Provided data:

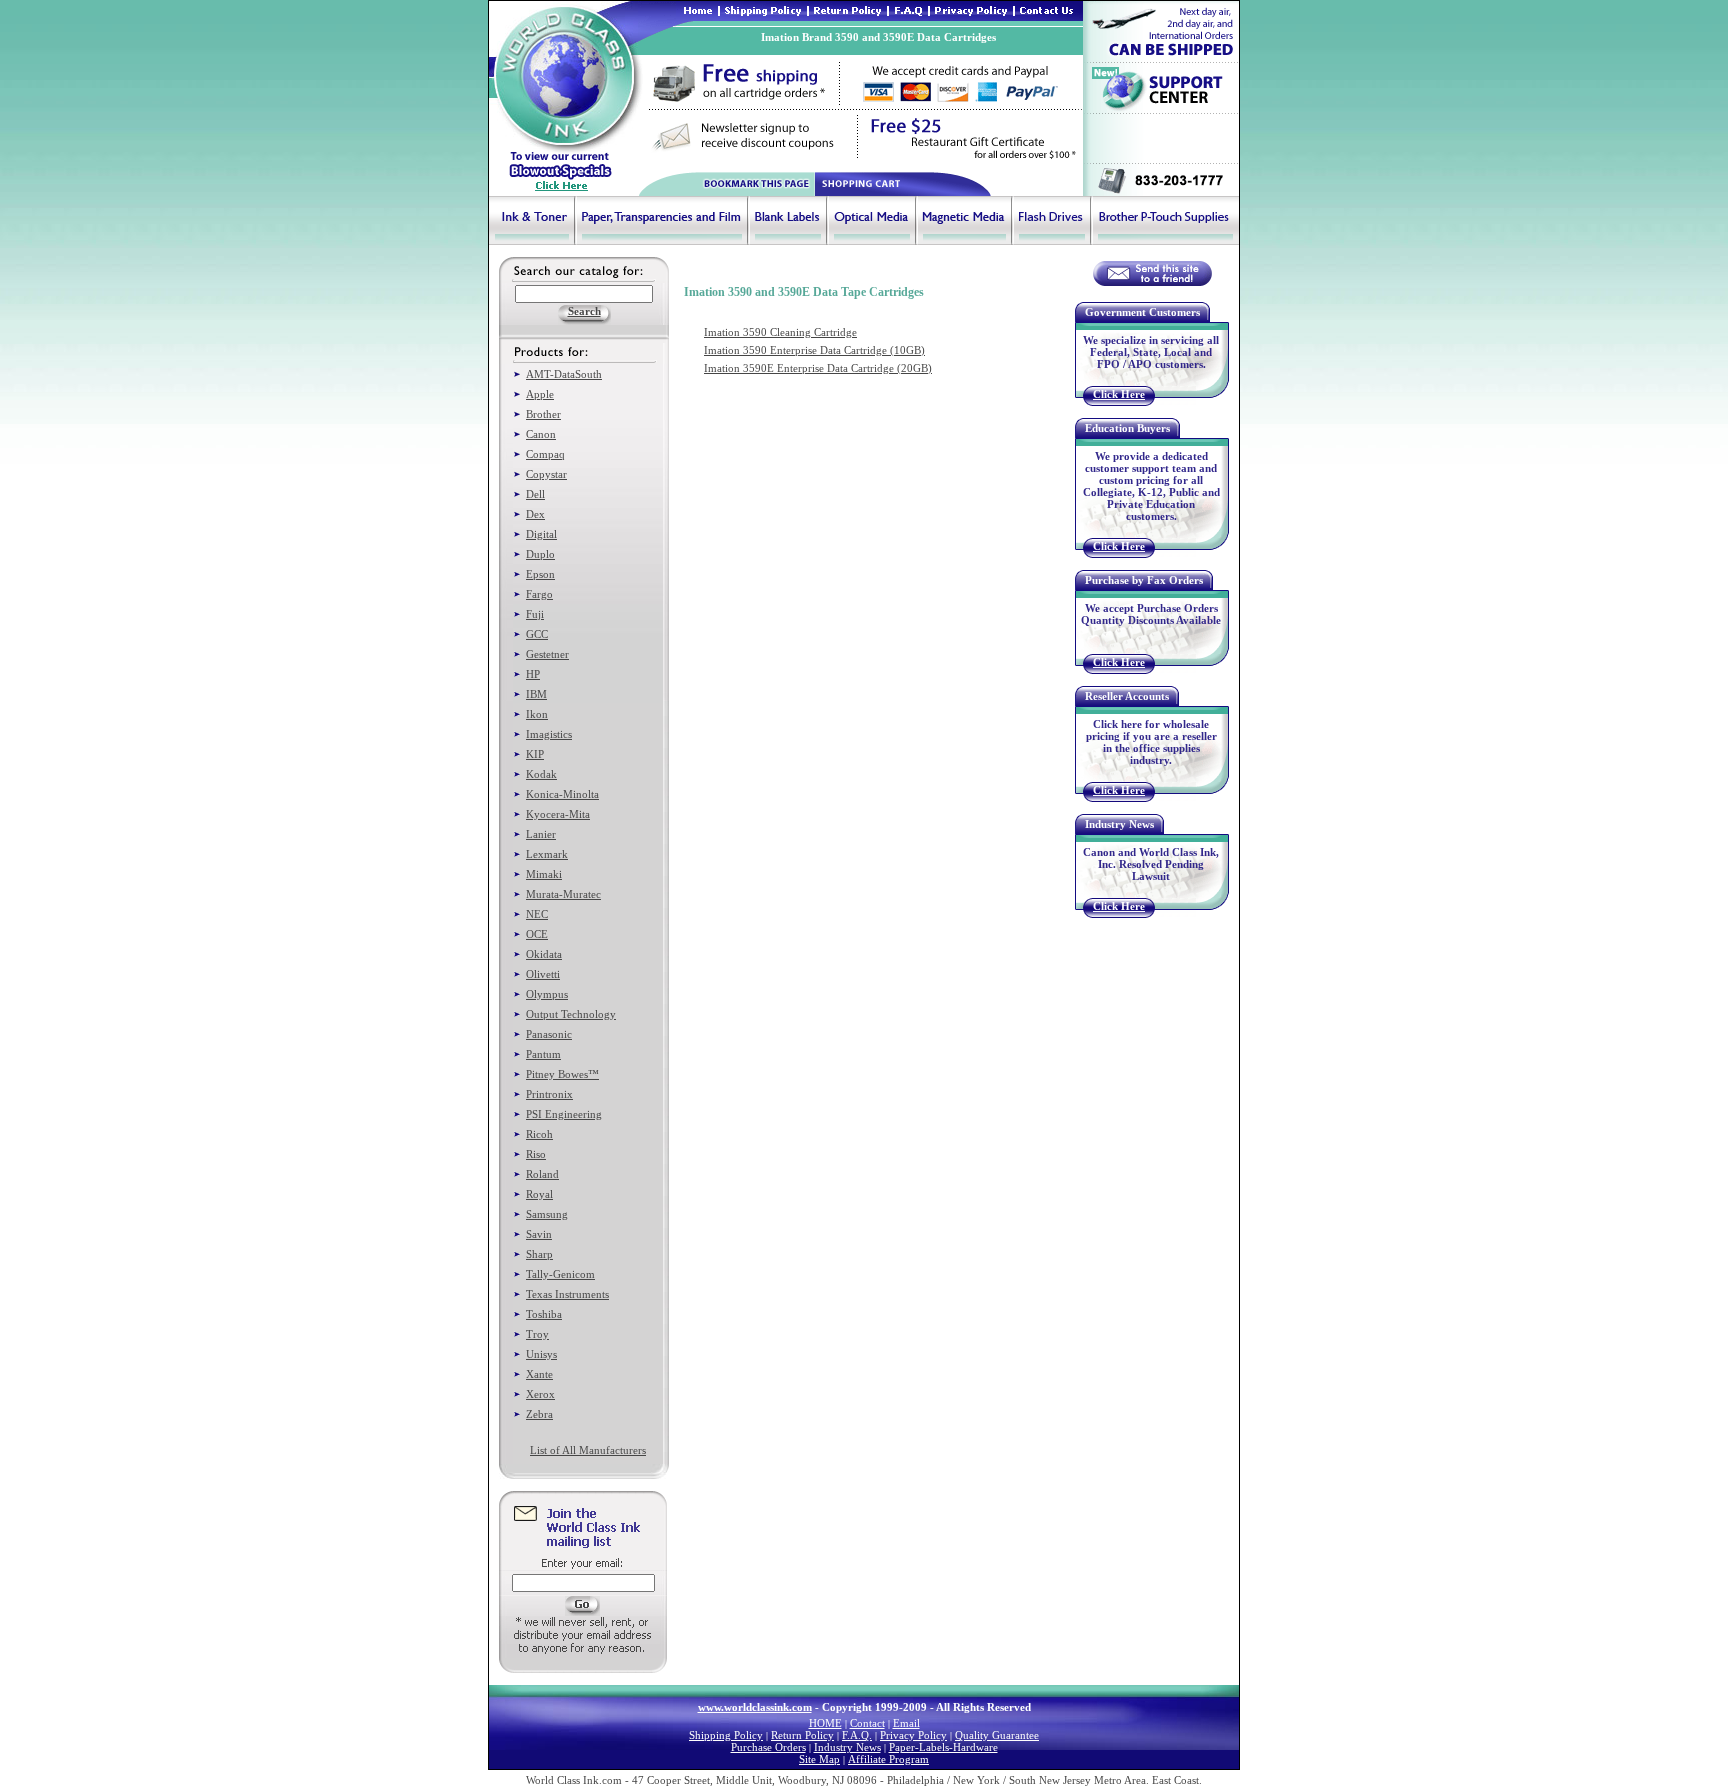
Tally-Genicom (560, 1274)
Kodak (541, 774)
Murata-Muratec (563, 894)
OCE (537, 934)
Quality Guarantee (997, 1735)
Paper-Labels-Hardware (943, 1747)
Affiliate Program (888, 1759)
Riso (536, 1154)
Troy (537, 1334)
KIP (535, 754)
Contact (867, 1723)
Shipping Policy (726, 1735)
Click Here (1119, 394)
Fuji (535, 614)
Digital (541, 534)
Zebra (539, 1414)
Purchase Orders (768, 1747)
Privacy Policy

About this task: The answer is to be the lines from the one holding "Click Here (1119, 394)" through the end of the data above, transcribed character for character, both ends included.

Written solution:
Click Here (1119, 394)
Fuji (535, 614)
Digital (541, 534)
Zebra (539, 1414)
Purchase Orders (768, 1747)
Privacy Policy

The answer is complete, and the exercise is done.